Tâches à réaliser >>
1. Quelles décennies l'extrait sur la dette américaine nomme-t-il ?
2. Pouvez-vous transposer en tableau Markdown les lignes de la liste, de celle qui contient « You are a GUI » jusqu'à la fin de la liste incluse ? Utilisez les colonnes « N° » et « Ligne », et omettez les lignes vides et les images.

Observons tout d’abord l’évolution du taux d’intérêt moyen de la dette américaine :

Taux d’intérêt moyen de la dette américaine

L’évolution du taux est frappante : après une augmentation régulière ayant duré 30 ans, jusqu’au taux de 11 % par an (qui a fini par tuer l’inflation), le taux a connu une baisse permanente durant les 30 années suivantes, pour arriver aux 3 % actuels.

Cette évolution a permis l’envolée de la dette, puisque s’endetter coûtait de moins en moins cher. L’impact sur la charge annuelle des intérêts a été immédiat :

Taux d’intérêt moyen de la dette américaine

On observe bien que, en dollars constants, la charge a augmenté en même temps que le taux d’intérêt (c’est évident), mais qu’elle a aussi continué d’augmenter durant les années 1980 – la forte hausse de la dette sous Reagan faisant plus que compenser la baisse du taux d’intérêt.

La dette s’étant stabilisée quelques années dans les années 1990, la baisse des taux a fini par faire baisser la charge, et donc a facilité l’endettement.

Comparons tous ces éléments :

Taux d’intérêt moyen de la dette américaine

La situation des années 2000 est éclairante : on comprend bien que la baisse des taux a permis à l’État d’augmenter son fol endettement facilement : la charge est même restée stable !

C’est tout le danger de ce phénomène d’anesthésie par les taux, car si les taux augmentent (et ils vont augmenter !), l’État se retrouvera sans défense : son stock de dette étant non remboursable, sa charge va exploser très rapidement (la durée moyenne de la dette est de 5 ans, donc en 5 ans, le taux moyen de la dette est celui du marché), conduisant l’État tout droit au défaut de paiement quand ses créanciers vont s’en rendre compte et fermer le robinet du crédit – ce qui n’est évidemment en rien anticipé dans les hypothèses plus qu’optimistes du gouvernement américain dans son budget pour 2012…

Pour bien nous en convaincre, il suffit d’analyser les émissions de dette américaine, qui représentent des flux énormes. Car tous les mois, l’État américain rembourse une partie de sa dette ancienne qui arrive à échéance – comme tout débiteur.

(Données sur les éléments et la position du texte)
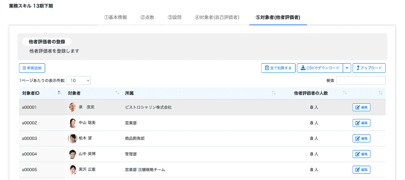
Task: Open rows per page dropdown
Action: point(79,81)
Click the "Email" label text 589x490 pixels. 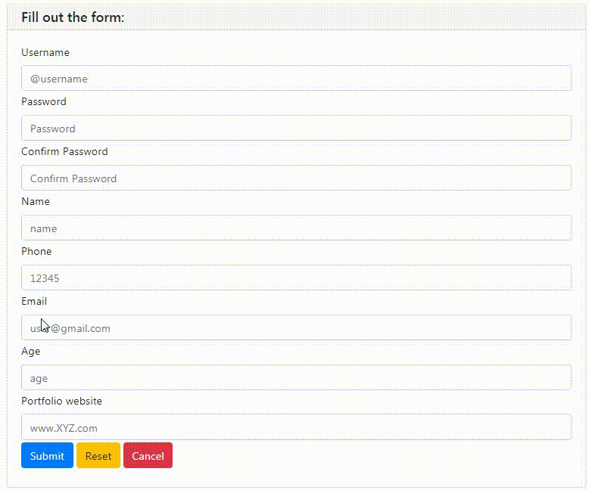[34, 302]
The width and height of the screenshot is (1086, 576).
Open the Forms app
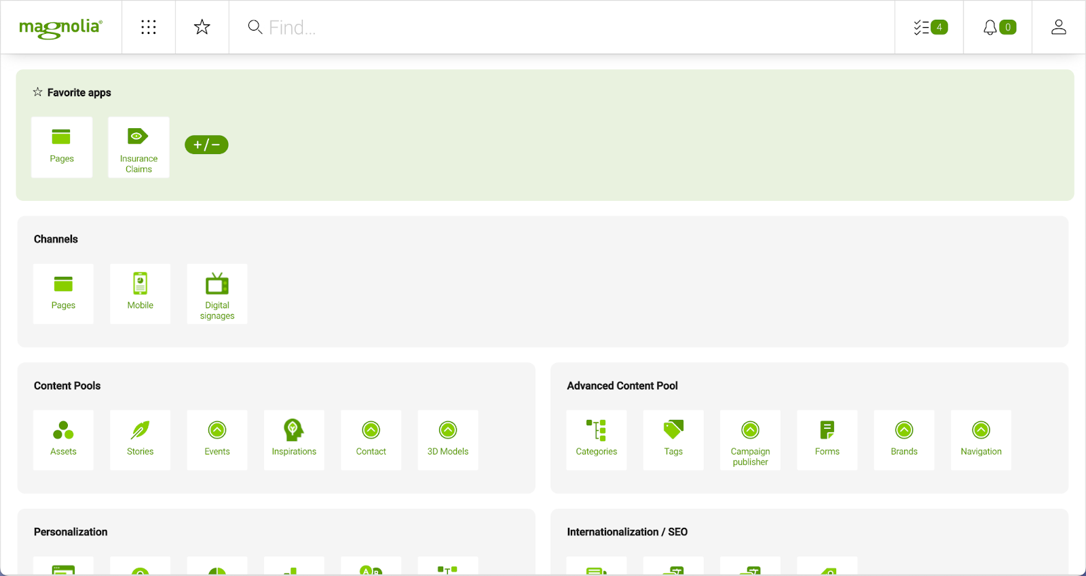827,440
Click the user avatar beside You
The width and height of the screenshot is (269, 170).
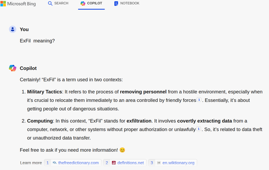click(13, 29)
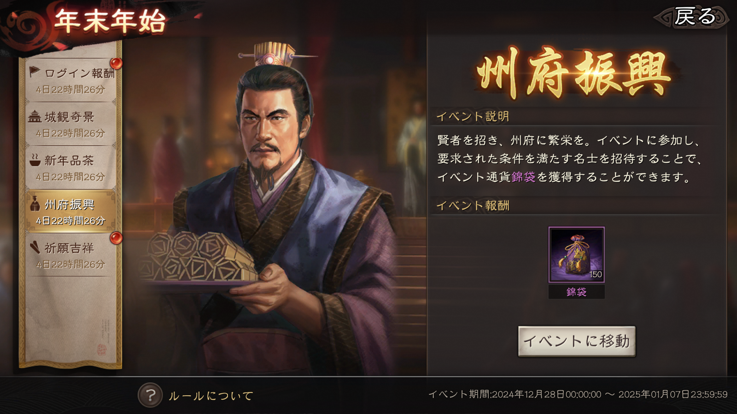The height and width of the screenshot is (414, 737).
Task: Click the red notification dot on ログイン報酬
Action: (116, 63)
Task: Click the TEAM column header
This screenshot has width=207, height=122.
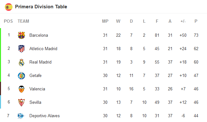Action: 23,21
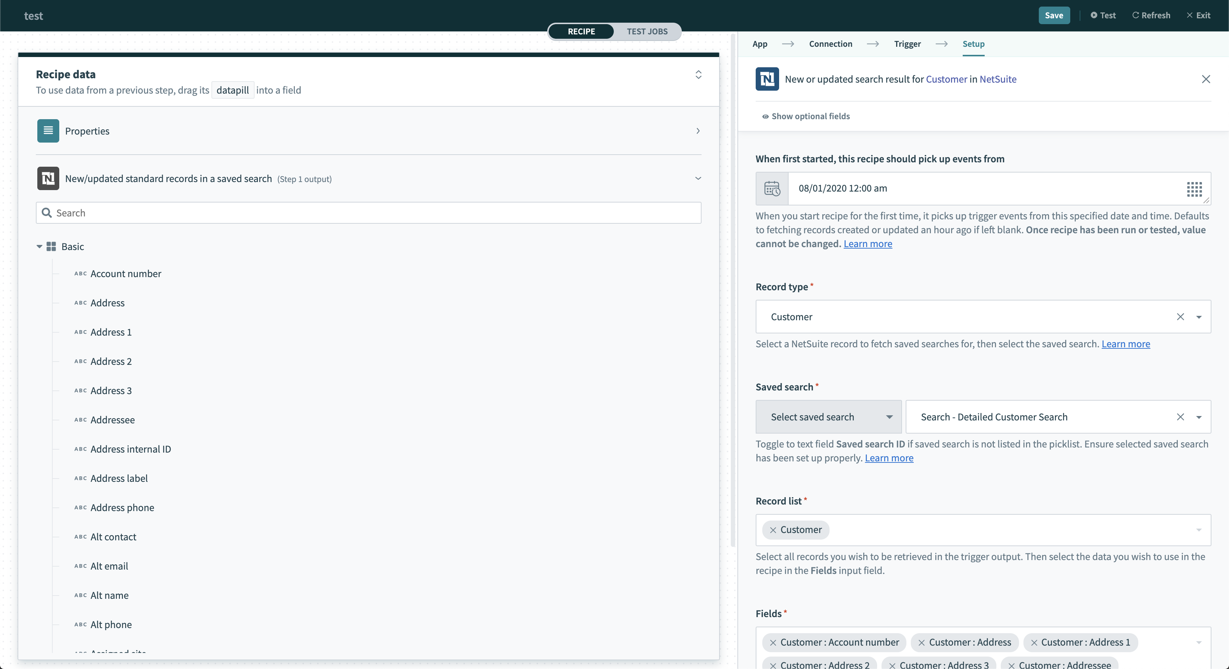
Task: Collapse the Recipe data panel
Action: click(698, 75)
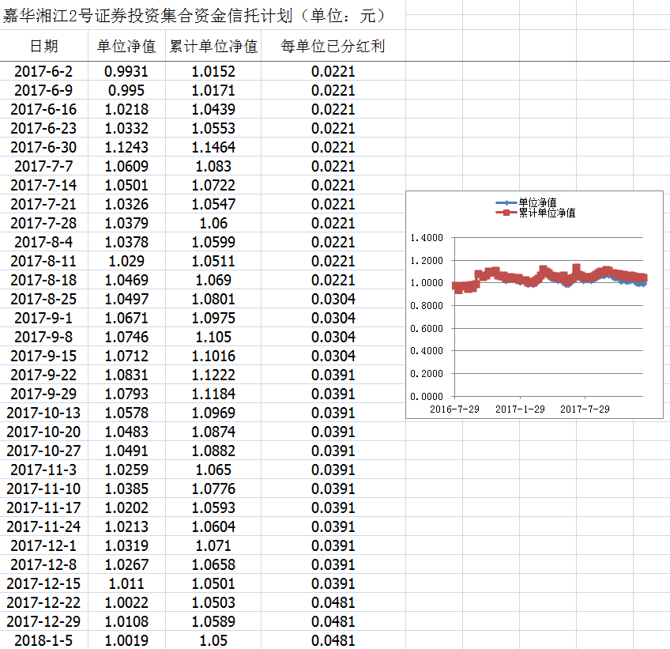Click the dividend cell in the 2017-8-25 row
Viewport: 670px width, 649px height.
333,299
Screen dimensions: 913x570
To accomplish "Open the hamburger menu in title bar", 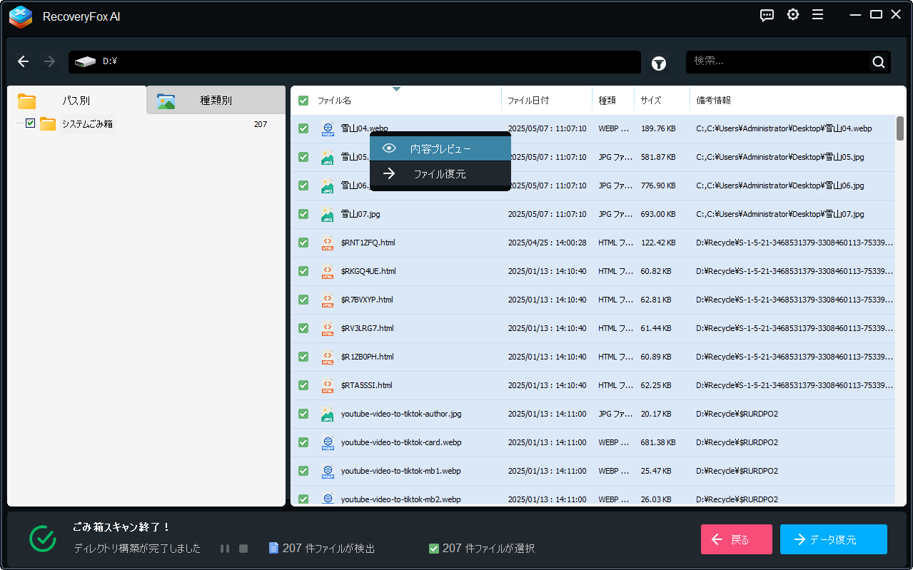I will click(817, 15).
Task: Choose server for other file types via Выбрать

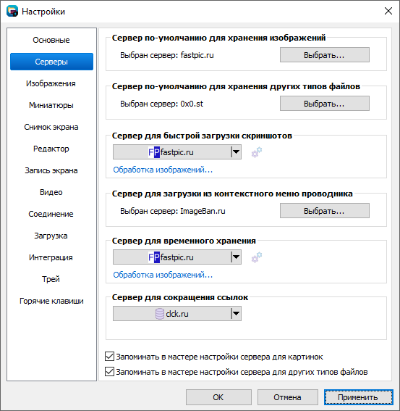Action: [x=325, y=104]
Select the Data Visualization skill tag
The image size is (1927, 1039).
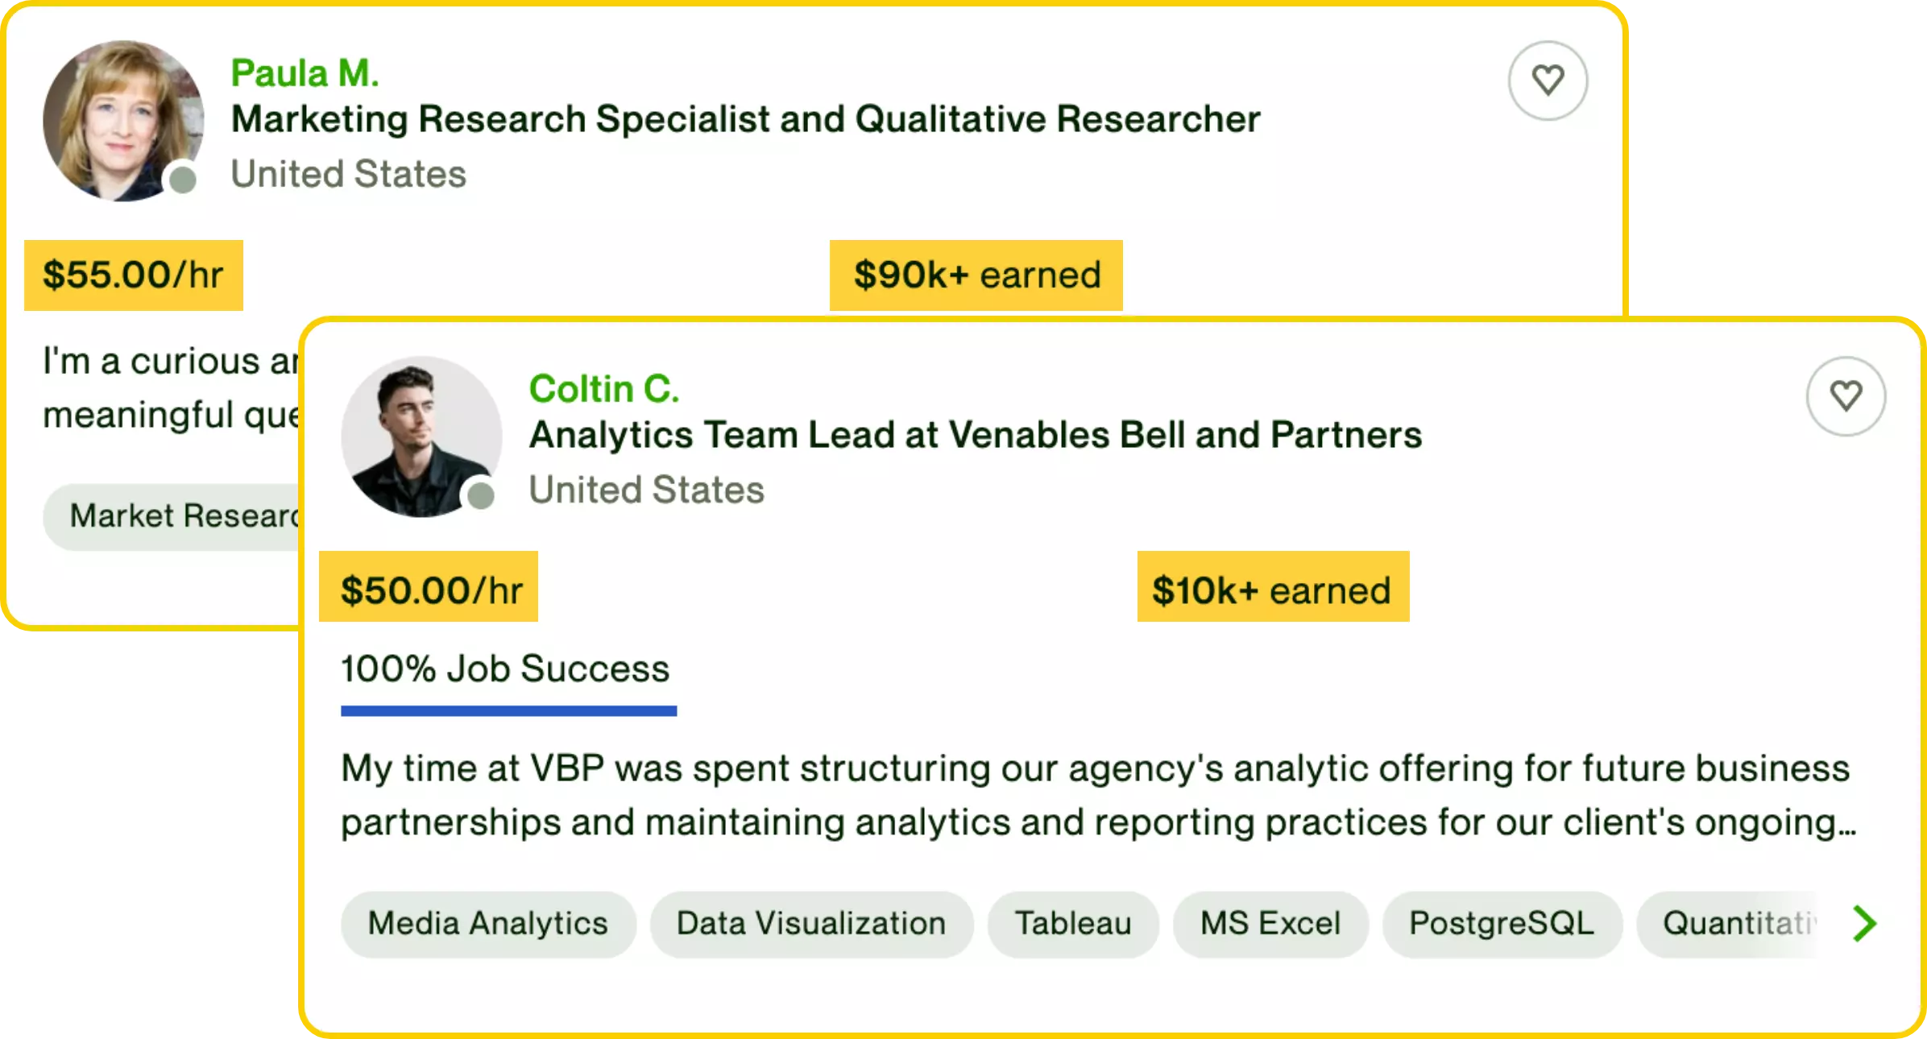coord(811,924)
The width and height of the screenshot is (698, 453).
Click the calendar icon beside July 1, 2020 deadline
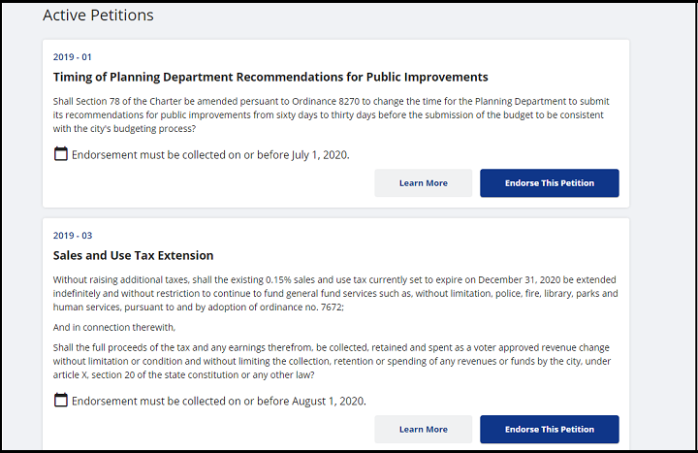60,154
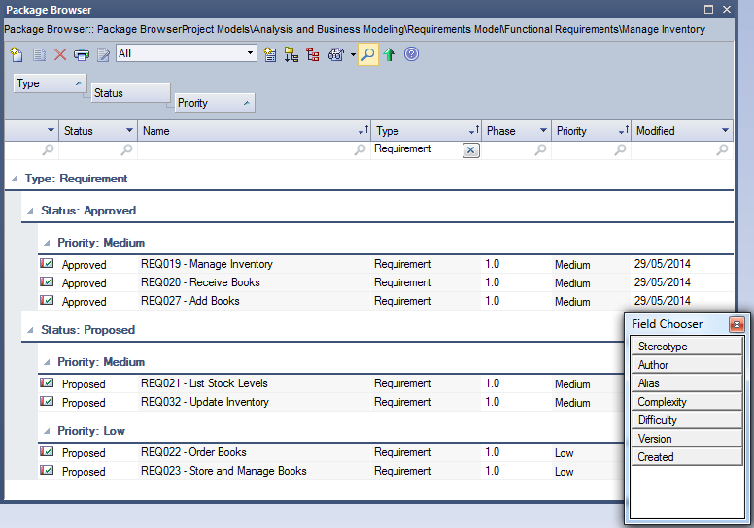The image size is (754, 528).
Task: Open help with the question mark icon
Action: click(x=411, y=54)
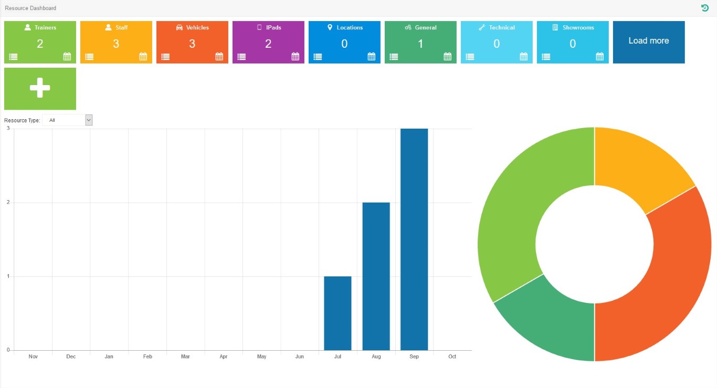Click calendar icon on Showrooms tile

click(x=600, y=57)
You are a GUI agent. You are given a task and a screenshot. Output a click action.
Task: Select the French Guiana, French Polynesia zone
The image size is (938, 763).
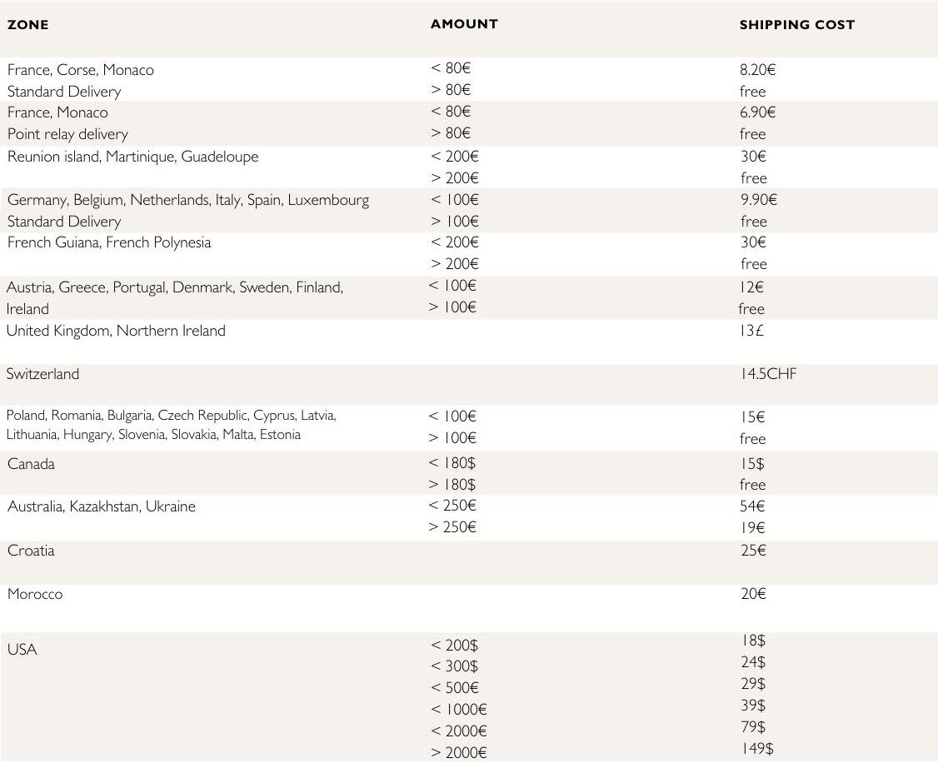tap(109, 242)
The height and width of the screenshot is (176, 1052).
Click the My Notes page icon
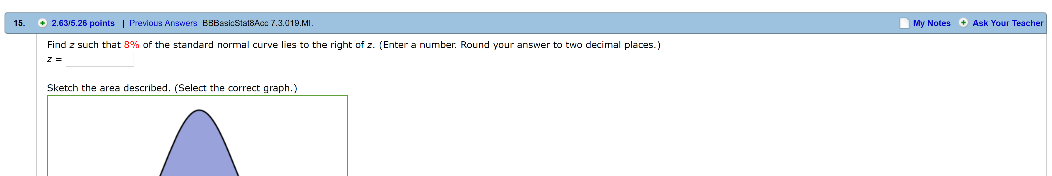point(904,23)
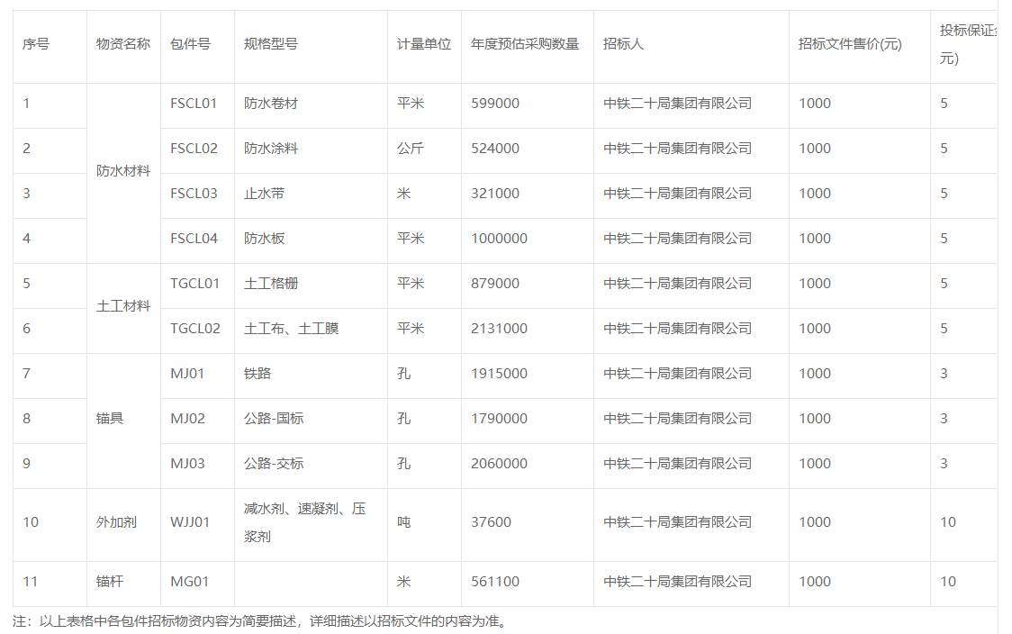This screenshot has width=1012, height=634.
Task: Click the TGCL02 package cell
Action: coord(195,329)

Réponses finales >>
1.
- les années 1980
- les années 1990
- les années 2000

2.
| N° | Ligne |
|---|---|
| 1 | You are a GUI agent. You are given a task and a screenshot. Output a click action. |
| 2 | Task: Select the French Guiana, French Polynesia zone |
| 3 | The image size is (938, 763). |
| 4 | tap(109, 242) |
| 5 | The height and width of the screenshot is (176, 1052). |
| 6 | Click the My Notes page icon |
| 7 | point(904,23) |
| 8 | This screenshot has width=1012, height=634. |
| 9 | Task: Click the TGCL02 package cell |
| 10 | Action: coord(195,329) |